++++ INPUT MATERIAL

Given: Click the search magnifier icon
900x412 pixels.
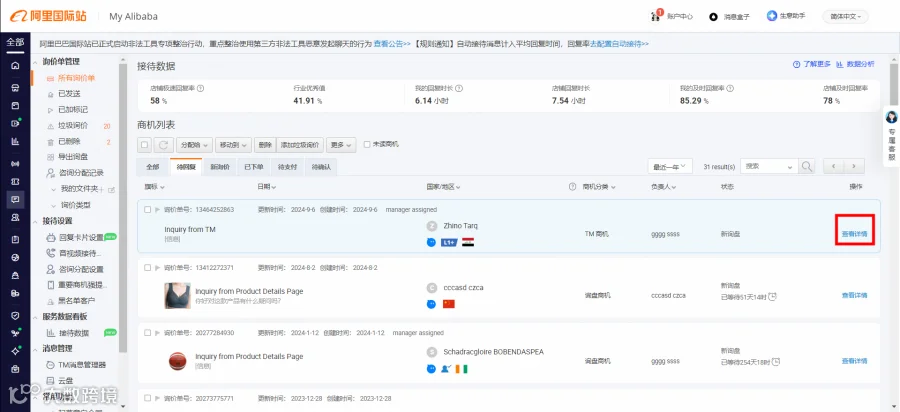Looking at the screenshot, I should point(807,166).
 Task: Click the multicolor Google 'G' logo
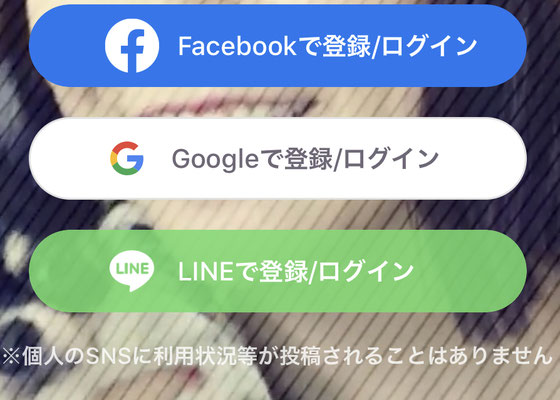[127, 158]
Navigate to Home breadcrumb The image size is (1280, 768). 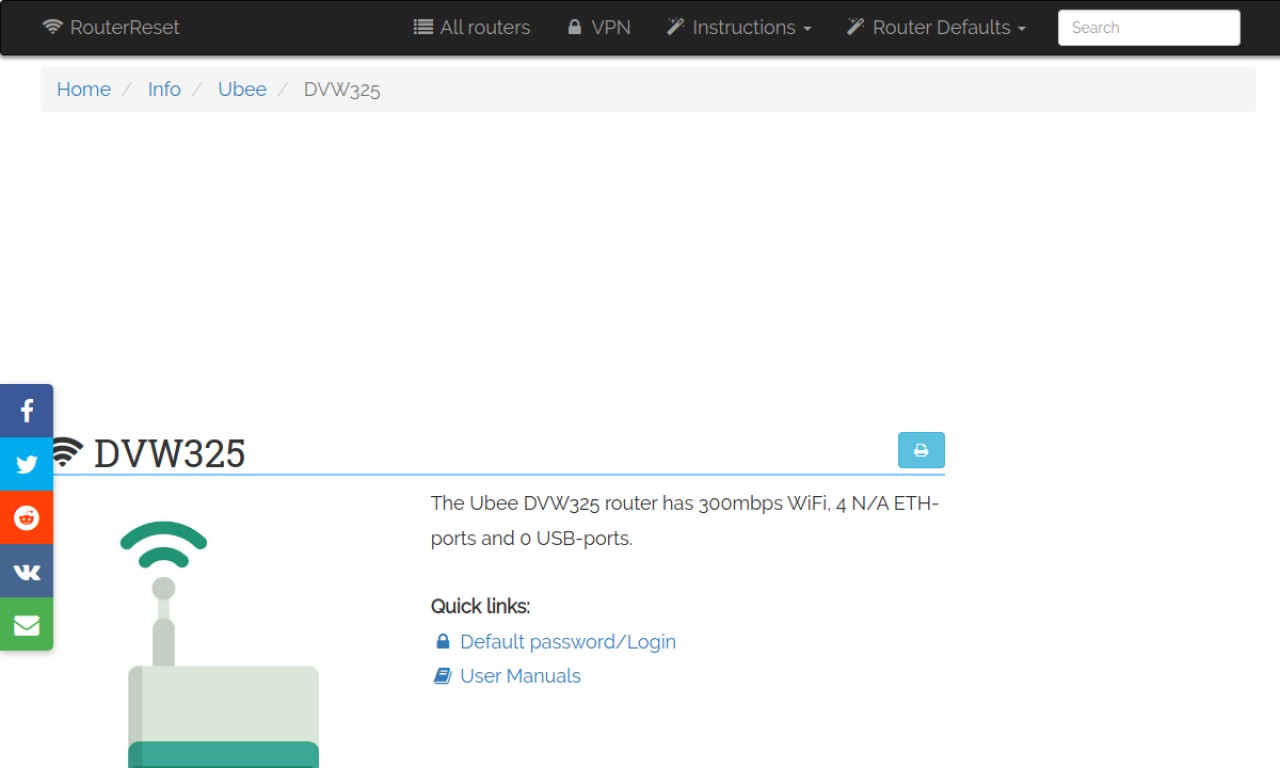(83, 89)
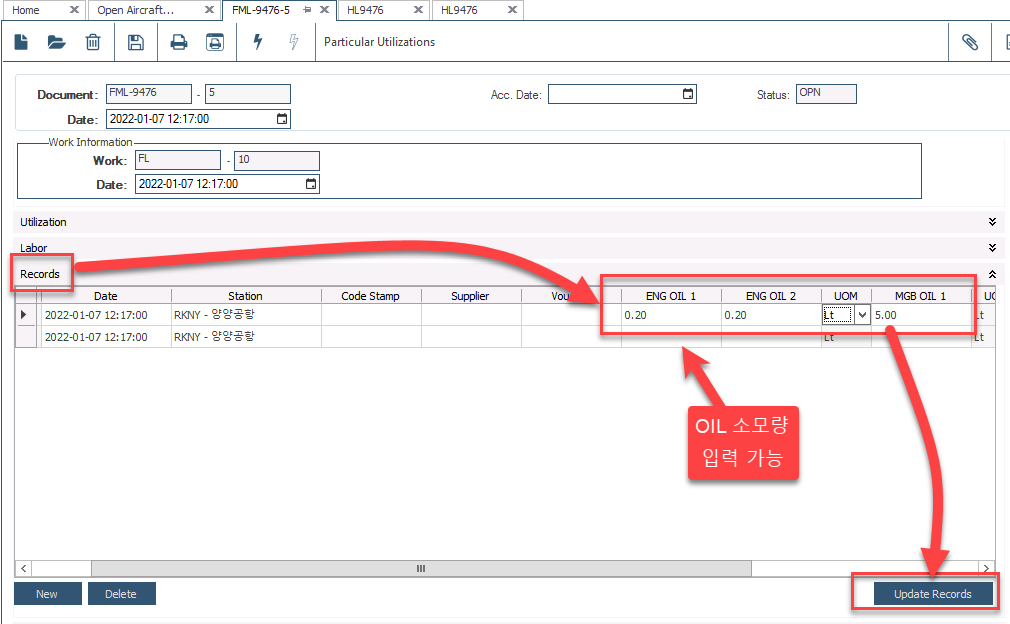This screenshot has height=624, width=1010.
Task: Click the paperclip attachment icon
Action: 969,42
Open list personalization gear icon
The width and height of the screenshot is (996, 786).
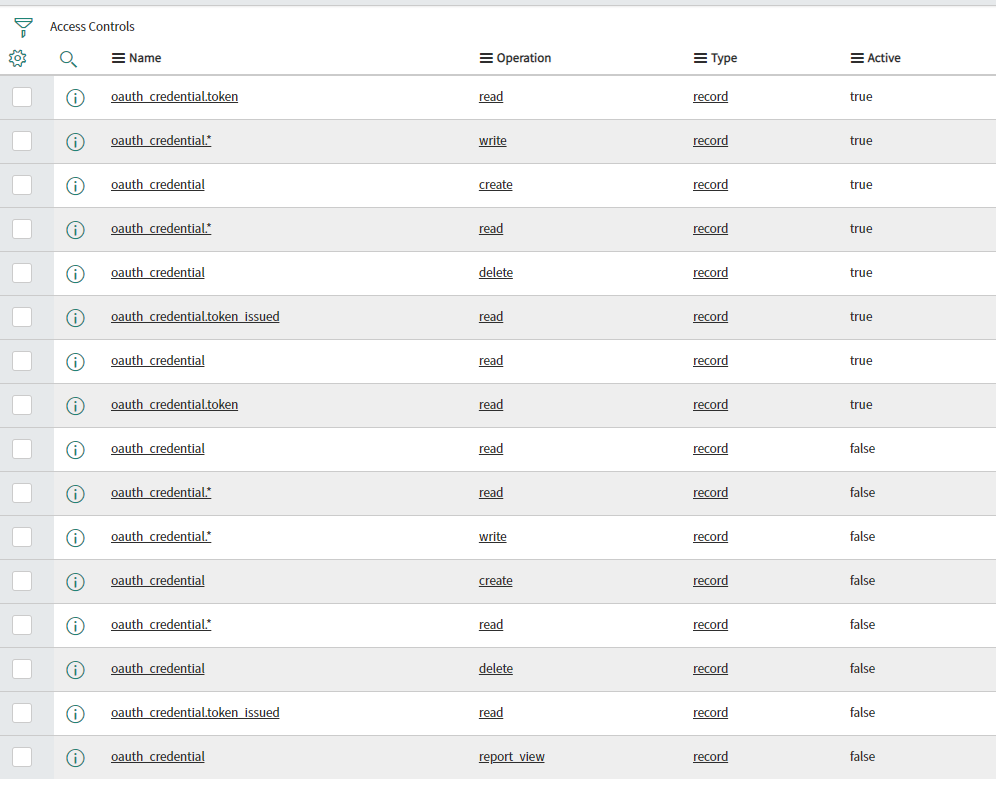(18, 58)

++++++++

:: INSTRUCTION ::
Return each line of the material that contains the string "Task". Uppercase and lowercase letters count as different.

:: ANSWER TO THE EXERCISE ::
 Task: Click the multicolor Google 'G' logo
Task: Click the paperclip attachment icon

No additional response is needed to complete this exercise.